I haven't really gotten to see the Suns play the past few weeks. Why has Nash been turning the ball over so much in the past few games?


----------



## MeirToTheWise (Nov 9, 2005)

Lol, Bogut missed a lay-up 2 inches away from the basket. Then Nash came down and hit a running jumper to give the Suns a 100-96 lead with 56 seconds to go. He's willing the team to victory yet again tonight. Cannot believe they squandered another big lead. Ugh >_>


----------



## MeirToTheWise (Nov 9, 2005)

Suns got lucky towards the end. Grant airballed a jumper then it bounced off Bogut's head or shoulder into JRich's hands at the top of the key. He got fouled going to the basket and made 1 of 2 free throws. Suns are up 101-96 with 21 seconds left.


----------



## MeirToTheWise (Nov 9, 2005)

Suns win it 105-101. Nash had 30 pts, 11 asts, 7 rebs, and 7 TOs (why is he turning it over so much lately?). Amare had 23 pts and 10 rebs.


----------



## Dissonance (Jul 21, 2004)

I fell asleep at halftime. Geez, looks like we completely blew that 24 pt lead. 3rd qrter came out almost as bad as the 2nd. Nash and Amare continue to bring it and Jrich has started to contribute This team outside of Amare and Nash are just inconsistent as hell, that's why the team is.
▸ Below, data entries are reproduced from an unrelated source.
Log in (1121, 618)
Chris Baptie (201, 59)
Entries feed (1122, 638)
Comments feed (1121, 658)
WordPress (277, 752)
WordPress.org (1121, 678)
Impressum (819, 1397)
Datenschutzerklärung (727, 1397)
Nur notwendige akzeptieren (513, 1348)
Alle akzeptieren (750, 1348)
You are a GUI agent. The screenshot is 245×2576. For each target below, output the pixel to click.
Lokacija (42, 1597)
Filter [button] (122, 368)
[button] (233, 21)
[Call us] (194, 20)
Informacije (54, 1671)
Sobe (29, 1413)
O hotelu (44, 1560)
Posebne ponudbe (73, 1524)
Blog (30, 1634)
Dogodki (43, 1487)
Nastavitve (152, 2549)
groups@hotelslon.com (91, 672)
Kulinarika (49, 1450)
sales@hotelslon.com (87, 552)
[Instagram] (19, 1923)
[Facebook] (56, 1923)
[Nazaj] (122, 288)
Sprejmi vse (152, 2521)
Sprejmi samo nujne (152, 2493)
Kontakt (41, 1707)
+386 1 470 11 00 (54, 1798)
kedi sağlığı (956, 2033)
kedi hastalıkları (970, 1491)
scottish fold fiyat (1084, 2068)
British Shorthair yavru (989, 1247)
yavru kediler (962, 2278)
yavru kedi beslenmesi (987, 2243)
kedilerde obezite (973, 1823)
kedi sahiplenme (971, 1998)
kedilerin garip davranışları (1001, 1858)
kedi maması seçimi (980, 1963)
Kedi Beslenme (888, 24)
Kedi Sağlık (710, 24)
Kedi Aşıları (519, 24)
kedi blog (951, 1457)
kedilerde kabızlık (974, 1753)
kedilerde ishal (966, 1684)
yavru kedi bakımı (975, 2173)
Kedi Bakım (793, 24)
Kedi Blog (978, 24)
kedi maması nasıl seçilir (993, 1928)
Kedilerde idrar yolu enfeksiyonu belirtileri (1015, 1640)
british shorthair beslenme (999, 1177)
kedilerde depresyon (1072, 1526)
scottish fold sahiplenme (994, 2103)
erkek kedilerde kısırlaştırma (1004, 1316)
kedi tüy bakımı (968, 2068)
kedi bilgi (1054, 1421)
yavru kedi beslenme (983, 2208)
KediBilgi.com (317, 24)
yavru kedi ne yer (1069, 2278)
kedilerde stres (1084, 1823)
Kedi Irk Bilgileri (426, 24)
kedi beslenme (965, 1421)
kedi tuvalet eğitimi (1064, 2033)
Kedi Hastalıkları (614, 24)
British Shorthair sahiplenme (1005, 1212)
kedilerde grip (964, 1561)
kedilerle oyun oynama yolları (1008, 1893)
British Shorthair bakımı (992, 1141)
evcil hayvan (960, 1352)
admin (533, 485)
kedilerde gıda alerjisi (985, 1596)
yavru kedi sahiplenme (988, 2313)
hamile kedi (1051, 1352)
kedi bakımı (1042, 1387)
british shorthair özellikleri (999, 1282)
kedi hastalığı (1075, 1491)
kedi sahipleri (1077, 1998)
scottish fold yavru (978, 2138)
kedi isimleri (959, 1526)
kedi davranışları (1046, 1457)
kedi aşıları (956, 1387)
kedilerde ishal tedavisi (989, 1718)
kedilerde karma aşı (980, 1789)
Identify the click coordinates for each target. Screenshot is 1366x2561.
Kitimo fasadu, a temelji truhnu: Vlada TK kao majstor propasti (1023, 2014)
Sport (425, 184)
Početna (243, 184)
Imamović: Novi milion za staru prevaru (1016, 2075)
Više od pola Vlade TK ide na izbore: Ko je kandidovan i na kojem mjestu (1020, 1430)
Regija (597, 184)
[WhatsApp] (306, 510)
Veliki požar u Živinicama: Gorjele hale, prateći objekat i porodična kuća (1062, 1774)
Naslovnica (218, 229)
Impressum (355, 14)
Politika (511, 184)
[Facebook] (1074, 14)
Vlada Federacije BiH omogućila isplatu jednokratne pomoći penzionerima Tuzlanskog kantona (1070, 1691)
As for Nash's turnovers, we always expect them from him but early Jan, I've noticed these teams have been pressuring him (or at least trying to) with their PGs. He's avging 24 pts on 57% fg and 12 assists this month.


----------



## Hyperion (Dec 5, 2006)

MeirToTheWise said:


> Suns win it 105-101. Nash had 30 pts, 11 asts, 7 rebs, and 7 TOs (why is he turning it over so much lately?). Amare had 23 pts and 10 rebs.


Because Channing Frye and Richardson have dropped an extra 4 or 5 passes a game. They sit in the corner or wing and it goes out of bounds because they drop it or can't pick it up when they're cutting to the hoop, the TO goes to Nash even though it was a good pass.

As for the game. Frye was quite easily the worst player on the court. We started chanting for Lopez at the end, but he probably messed up big in practice to not be playing this one. Also, Bogut is one of the worst players in the league. I can't believe the Bucks are paying him $60million.


----------